Towards High-Accuracy Low-Cost Noisy Robust Speech Recognition Exploiting Structured Model

ICML Workshop 2011 |

It is well known that the distorted speech x can be considered generated from the clean speech h with the additive noise n and the convolutive channel  h as  y = x * h + n. In this paper, we present our recent study on using this structured model of physical distortion for robust automatic speech recognition. Three methods are introduced for joint compensation of additive and convolutive distortions (JAC), with different online computation costs. They are JAC model adaptation, GMM-based JAC model adaptation, and JAC feature enhancement. All these algorithms consist of two main steps. First, the noise and channel parameters are estimated using a nonlinear environment distortion model in the cepstral domain, and the vector-Taylor-series (VTS) linearization technique collectively. Second, the estimated noise and channel parameters are used to adapt the hidden Markov model (HMM) parameters or clean the distorted speech feature.
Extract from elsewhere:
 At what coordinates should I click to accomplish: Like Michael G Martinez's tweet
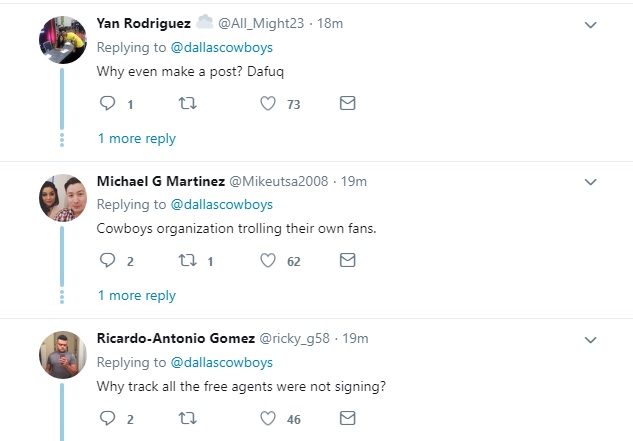(x=268, y=260)
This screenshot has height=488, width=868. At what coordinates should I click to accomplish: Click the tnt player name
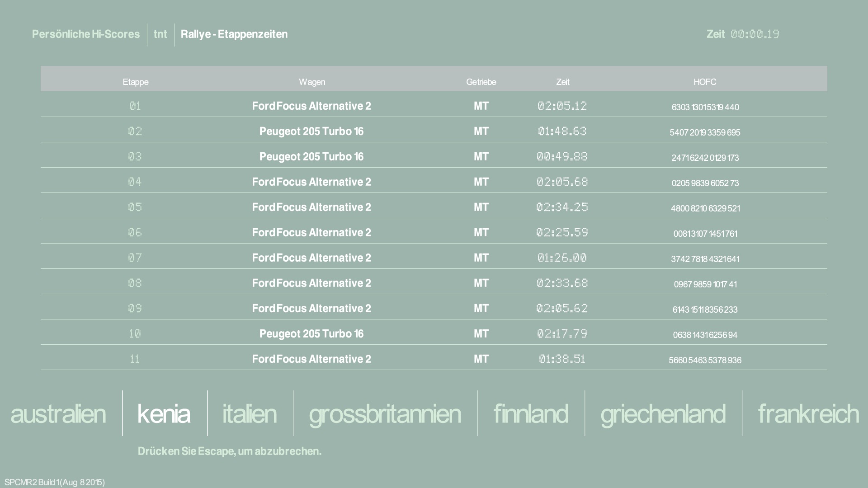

In the experimental evaluation using the standard Aurora 2 task, the proposed JAC algorithms all achieve around 89% accuracy using the clean-trained complex HMM backend, compare favorably over previously developed techniques. In the meanwhile, the JAC feature enhancement method has much smaller computation cost than the other two methods, and can be used as a high-accuracy low-cost noise robust front end. Detailed analysis on the experimental results shows that online updating all the noise and channel distortion parameters is critical to the success of our algorithms.